What the task requires — Recast the lines of the items below as a numbered list, dropping any blank lines.

[Rows on where targets appear]
begin
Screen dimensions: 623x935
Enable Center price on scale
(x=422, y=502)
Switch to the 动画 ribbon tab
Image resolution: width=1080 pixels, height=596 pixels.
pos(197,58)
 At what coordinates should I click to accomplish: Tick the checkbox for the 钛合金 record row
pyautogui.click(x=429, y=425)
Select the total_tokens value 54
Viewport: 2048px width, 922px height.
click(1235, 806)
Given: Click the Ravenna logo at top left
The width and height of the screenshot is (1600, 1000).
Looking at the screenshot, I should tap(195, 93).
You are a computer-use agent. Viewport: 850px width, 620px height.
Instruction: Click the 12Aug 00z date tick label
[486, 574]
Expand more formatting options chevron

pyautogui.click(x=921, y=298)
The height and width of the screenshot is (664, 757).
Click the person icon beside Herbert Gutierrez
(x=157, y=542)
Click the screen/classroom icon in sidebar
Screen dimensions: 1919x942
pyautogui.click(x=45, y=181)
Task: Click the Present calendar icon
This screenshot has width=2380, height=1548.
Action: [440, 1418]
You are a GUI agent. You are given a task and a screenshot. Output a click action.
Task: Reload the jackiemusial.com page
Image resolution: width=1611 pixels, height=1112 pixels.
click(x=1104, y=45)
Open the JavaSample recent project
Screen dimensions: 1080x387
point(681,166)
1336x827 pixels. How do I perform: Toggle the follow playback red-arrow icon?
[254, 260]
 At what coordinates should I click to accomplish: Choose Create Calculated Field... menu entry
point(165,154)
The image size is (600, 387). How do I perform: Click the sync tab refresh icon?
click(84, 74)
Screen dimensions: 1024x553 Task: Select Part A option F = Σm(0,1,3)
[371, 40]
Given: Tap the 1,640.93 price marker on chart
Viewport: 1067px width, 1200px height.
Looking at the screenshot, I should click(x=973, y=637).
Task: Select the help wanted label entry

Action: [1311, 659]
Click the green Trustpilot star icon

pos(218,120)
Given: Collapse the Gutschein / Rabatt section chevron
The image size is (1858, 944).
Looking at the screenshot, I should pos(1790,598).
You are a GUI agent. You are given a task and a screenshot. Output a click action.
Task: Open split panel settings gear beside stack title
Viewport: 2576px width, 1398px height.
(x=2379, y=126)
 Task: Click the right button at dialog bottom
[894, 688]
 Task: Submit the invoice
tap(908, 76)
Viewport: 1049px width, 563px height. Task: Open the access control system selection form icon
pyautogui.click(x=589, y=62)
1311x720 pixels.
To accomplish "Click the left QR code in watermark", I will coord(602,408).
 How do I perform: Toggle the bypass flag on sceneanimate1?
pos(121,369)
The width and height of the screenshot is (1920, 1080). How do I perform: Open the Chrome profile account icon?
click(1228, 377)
end
Answer for the task —
1. Screen dimensions: 623x935
2. Enable Center price on scale
3. (x=422, y=502)
4. Switch to the 动画 ribbon tab
5. Image resolution: width=1080 pixels, height=596 pixels.
6. pos(197,58)
7.  At what coordinates should I click to accomplish: Tick the checkbox for the 钛合金 record row
8. pyautogui.click(x=429, y=425)
9. Select the total_tokens value 54
10. Viewport: 2048px width, 922px height.
11. click(1235, 806)
12. Given: Click the Ravenna logo at top left
13. The width and height of the screenshot is (1600, 1000).
14. Looking at the screenshot, I should tap(195, 93).
15. You are a computer-use agent. Viewport: 850px width, 620px height.
16. Instruction: Click the 12Aug 00z date tick label
17. [486, 574]
18. Expand more formatting options chevron
19. pyautogui.click(x=921, y=298)
20. The height and width of the screenshot is (664, 757).
21. Click the person icon beside Herbert Gutierrez
22. (x=157, y=542)
23. Click the screen/classroom icon in sidebar
24. Screen dimensions: 1919x942
25. pyautogui.click(x=45, y=181)
26. Task: Click the Present calendar icon
27. This screenshot has width=2380, height=1548.
28. Action: [440, 1418]
29. You are a GUI agent. You are given a task and a screenshot. Output a click action.
30. Task: Reload the jackiemusial.com page
31. Image resolution: width=1611 pixels, height=1112 pixels.
32. click(x=1104, y=45)
33. Open the JavaSample recent project
34. Screen dimensions: 1080x387
35. point(681,166)
36. 1336x827 pixels. How do I perform: Toggle the follow playback red-arrow icon?
37. [254, 260]
38.  At what coordinates should I click to accomplish: Choose Create Calculated Field... menu entry
39. point(165,154)
40. The image size is (600, 387). How do I perform: Click the sync tab refresh icon?
41. click(84, 74)
42. Screen dimensions: 1024x553 Task: Select Part A option F = Σm(0,1,3)
43. [371, 40]
44. Given: Tap the 1,640.93 price marker on chart
45. Viewport: 1067px width, 1200px height.
46. Looking at the screenshot, I should click(x=973, y=637).
47. Task: Select the help wanted label entry
48. Action: [1311, 659]
49. Click the green Trustpilot star icon
50. pos(218,120)
51. Given: Collapse the Gutschein / Rabatt section chevron
52. The image size is (1858, 944).
53. Looking at the screenshot, I should pos(1790,598).
54. You are a GUI agent. You are given a task and a screenshot. Output a click action.
55. Task: Open split panel settings gear beside stack title
56. Viewport: 2576px width, 1398px height.
57. (x=2379, y=126)
58.  Task: Click the right button at dialog bottom
59. [894, 688]
60.  Task: Submit the invoice
61. tap(908, 76)
62. Viewport: 1049px width, 563px height. Task: Open the access control system selection form icon
63. pyautogui.click(x=589, y=62)
64. 1311x720 pixels.
65. To accomplish "Click the left QR code in watermark", I will coord(602,408).
66.  How do I perform: Toggle the bypass flag on sceneanimate1?
67. pos(121,369)
68. The width and height of the screenshot is (1920, 1080). How do I perform: Open the Chrome profile account icon?
69. click(1228, 377)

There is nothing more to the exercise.